- EXERCISE BRIEF -
In the records below, tally every line containing "will". Report only the total.

- INFORMATION PROVIDED -
Segment Open

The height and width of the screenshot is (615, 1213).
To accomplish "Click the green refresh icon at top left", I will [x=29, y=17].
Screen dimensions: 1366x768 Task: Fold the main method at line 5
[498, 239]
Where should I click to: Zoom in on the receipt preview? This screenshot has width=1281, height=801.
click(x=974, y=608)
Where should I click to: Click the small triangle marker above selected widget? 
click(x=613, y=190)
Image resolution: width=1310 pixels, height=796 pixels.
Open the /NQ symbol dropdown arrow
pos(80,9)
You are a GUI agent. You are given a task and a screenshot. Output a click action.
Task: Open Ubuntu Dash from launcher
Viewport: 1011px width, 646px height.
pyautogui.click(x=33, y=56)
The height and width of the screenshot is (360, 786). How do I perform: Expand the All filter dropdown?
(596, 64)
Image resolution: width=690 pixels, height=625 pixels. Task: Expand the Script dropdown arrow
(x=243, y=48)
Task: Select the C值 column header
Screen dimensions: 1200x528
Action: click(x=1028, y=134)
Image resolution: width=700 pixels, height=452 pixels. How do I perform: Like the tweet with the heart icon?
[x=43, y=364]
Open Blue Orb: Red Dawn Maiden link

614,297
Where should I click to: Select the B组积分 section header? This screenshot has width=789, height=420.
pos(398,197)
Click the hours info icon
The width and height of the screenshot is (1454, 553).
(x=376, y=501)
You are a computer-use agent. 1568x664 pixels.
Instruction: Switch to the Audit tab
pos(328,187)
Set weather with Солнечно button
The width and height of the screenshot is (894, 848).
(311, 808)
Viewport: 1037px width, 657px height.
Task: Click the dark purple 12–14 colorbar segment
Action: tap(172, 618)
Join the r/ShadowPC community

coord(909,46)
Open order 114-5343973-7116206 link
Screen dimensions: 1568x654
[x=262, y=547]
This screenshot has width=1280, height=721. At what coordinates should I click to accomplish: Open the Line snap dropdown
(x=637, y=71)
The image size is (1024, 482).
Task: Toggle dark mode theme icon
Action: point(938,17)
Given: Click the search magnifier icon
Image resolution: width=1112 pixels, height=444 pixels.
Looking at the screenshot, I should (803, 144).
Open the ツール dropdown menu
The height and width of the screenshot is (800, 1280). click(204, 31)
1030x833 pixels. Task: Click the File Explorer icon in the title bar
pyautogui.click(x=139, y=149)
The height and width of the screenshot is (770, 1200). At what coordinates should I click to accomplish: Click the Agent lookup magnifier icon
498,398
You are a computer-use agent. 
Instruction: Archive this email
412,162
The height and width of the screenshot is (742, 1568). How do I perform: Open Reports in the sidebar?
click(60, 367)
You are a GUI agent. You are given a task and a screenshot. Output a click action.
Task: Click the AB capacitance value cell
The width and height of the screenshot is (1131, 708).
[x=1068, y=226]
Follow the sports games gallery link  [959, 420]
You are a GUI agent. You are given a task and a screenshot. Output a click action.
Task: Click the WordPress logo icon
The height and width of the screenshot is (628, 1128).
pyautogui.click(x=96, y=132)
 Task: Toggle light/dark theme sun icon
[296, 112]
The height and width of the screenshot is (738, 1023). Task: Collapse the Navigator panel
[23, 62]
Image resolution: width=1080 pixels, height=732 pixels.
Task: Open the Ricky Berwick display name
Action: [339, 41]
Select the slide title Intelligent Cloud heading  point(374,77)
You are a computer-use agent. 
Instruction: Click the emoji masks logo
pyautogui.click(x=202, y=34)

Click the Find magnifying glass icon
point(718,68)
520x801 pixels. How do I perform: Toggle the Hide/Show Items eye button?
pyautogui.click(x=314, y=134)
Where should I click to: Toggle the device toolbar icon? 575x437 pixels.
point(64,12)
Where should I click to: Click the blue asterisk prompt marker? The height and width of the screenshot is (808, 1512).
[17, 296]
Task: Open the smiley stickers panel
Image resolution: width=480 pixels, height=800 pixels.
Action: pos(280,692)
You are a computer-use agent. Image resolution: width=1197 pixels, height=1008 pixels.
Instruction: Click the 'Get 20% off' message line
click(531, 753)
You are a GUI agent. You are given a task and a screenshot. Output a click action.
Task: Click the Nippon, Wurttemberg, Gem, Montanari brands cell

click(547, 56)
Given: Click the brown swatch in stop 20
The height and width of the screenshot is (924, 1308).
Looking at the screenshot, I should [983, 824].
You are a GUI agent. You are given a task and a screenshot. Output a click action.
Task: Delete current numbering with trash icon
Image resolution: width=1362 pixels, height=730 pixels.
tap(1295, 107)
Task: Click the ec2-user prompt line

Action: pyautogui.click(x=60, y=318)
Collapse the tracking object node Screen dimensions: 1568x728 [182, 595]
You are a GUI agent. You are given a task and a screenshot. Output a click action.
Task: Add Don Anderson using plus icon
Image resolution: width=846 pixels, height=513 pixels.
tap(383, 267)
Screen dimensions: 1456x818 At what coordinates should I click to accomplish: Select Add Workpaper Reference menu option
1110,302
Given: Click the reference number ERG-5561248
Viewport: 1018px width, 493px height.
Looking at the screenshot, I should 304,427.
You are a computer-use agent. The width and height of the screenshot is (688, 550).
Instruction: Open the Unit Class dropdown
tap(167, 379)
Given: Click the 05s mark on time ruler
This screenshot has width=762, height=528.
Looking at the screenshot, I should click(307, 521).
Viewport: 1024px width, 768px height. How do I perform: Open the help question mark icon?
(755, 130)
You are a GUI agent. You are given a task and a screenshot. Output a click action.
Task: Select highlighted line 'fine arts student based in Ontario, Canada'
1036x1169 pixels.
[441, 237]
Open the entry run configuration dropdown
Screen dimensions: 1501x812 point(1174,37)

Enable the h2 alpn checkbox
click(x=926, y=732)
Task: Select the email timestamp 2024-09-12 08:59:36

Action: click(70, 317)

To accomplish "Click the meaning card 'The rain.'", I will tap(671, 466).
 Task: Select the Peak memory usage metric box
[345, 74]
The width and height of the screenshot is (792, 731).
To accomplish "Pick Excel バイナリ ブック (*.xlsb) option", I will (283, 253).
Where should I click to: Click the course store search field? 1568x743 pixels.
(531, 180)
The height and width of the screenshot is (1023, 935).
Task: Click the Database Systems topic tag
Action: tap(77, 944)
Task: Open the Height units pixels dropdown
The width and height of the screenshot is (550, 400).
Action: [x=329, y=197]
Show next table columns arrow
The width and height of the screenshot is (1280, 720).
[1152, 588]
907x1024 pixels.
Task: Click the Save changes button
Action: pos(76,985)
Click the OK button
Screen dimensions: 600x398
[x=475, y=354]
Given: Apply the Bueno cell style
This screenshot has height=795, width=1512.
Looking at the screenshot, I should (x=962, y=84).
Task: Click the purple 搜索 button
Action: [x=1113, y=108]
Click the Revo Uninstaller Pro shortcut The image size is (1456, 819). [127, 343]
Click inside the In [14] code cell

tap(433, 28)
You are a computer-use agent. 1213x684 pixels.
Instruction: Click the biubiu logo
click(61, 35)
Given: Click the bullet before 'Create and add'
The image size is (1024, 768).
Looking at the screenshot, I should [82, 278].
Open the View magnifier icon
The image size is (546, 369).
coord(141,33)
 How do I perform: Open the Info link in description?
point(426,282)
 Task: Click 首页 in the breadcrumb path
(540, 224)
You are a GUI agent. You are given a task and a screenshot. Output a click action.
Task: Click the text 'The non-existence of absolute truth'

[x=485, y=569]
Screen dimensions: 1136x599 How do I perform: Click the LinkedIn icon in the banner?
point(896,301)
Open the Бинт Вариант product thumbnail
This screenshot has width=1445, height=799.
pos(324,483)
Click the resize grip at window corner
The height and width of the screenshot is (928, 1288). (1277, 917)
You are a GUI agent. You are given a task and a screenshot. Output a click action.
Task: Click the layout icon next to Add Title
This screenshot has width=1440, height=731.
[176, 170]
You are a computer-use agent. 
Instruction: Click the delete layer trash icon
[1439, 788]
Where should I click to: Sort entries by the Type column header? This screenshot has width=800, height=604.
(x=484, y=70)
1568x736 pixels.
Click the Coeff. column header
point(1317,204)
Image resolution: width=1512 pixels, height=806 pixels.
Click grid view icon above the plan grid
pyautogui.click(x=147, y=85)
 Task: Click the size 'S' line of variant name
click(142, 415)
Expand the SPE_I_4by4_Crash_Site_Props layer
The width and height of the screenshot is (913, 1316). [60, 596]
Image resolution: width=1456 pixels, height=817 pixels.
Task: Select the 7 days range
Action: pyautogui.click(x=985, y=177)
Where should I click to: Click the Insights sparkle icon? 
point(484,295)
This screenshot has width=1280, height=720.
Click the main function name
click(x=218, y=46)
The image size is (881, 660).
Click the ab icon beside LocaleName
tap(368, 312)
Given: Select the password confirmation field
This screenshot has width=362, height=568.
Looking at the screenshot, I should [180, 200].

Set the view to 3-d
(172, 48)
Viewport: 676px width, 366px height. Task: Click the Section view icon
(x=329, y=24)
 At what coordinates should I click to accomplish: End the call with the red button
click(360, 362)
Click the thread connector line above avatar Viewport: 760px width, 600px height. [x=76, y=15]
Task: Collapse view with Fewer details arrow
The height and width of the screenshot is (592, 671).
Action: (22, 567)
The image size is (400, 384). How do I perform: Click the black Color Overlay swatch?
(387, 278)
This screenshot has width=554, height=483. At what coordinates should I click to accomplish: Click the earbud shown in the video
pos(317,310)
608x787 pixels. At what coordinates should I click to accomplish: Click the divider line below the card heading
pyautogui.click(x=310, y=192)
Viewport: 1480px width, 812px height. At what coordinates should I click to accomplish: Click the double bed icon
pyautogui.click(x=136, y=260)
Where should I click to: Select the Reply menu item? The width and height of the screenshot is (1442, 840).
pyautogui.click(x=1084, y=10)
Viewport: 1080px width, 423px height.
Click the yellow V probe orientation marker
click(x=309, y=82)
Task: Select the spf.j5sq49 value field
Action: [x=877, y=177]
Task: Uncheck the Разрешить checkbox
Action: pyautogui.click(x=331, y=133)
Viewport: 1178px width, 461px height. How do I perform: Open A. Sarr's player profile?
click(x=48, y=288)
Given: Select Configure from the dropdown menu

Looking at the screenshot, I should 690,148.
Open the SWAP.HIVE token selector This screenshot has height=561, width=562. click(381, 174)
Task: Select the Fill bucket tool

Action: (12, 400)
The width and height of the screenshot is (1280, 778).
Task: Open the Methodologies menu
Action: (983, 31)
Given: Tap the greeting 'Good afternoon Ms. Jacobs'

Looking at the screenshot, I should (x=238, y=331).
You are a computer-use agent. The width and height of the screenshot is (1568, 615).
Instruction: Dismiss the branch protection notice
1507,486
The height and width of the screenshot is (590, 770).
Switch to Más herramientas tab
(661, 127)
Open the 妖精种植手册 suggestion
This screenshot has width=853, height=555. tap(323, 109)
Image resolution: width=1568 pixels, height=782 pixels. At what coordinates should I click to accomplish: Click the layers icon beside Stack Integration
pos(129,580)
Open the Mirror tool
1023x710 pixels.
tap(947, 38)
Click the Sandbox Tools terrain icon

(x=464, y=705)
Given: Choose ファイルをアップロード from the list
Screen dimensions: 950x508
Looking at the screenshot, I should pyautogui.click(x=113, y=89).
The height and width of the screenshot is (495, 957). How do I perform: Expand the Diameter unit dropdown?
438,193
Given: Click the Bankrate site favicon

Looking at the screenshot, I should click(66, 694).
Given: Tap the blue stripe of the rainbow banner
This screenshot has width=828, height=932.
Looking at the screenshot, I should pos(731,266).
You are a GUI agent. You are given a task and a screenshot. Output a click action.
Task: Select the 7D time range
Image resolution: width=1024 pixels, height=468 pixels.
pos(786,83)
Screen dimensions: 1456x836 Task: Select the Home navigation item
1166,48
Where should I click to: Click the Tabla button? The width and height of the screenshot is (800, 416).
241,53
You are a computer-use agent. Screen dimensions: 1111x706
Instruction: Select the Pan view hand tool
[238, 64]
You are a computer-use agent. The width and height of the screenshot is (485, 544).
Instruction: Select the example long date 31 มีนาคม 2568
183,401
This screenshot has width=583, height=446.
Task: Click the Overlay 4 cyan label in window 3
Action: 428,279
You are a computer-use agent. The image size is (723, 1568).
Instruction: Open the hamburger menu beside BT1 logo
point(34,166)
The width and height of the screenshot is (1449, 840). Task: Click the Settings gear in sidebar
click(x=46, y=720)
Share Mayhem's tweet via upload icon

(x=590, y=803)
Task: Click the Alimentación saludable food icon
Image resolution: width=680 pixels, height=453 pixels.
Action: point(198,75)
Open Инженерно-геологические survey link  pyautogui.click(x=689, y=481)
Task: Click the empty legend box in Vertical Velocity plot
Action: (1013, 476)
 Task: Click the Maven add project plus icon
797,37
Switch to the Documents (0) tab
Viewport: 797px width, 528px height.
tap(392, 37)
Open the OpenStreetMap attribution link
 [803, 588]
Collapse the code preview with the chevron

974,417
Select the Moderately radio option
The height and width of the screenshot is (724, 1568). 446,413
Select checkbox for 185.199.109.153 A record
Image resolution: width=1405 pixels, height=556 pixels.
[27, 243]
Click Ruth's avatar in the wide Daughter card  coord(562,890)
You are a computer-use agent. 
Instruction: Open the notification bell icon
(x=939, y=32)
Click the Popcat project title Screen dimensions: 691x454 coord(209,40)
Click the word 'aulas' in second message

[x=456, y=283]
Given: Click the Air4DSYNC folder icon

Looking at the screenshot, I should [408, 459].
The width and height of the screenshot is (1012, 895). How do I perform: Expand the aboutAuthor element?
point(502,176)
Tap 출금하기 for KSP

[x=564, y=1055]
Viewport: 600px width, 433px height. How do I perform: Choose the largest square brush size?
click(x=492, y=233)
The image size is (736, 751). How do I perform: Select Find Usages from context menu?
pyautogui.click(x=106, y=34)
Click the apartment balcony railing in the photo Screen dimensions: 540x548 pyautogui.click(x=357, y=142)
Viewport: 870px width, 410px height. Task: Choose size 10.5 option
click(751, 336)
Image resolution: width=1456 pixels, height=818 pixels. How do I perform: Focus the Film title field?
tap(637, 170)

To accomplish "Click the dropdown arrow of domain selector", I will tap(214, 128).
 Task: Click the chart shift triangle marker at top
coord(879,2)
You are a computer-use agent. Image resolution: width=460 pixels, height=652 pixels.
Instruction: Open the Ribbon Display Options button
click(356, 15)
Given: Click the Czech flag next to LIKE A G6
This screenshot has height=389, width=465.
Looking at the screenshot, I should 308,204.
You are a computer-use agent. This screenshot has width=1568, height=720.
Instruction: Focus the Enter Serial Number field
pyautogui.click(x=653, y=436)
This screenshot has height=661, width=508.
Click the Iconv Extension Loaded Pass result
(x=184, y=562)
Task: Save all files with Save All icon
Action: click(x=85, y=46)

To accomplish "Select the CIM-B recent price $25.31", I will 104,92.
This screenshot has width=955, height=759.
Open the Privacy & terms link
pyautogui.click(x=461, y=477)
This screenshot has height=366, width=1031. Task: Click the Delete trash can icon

Segment Closed

- RESULT -
5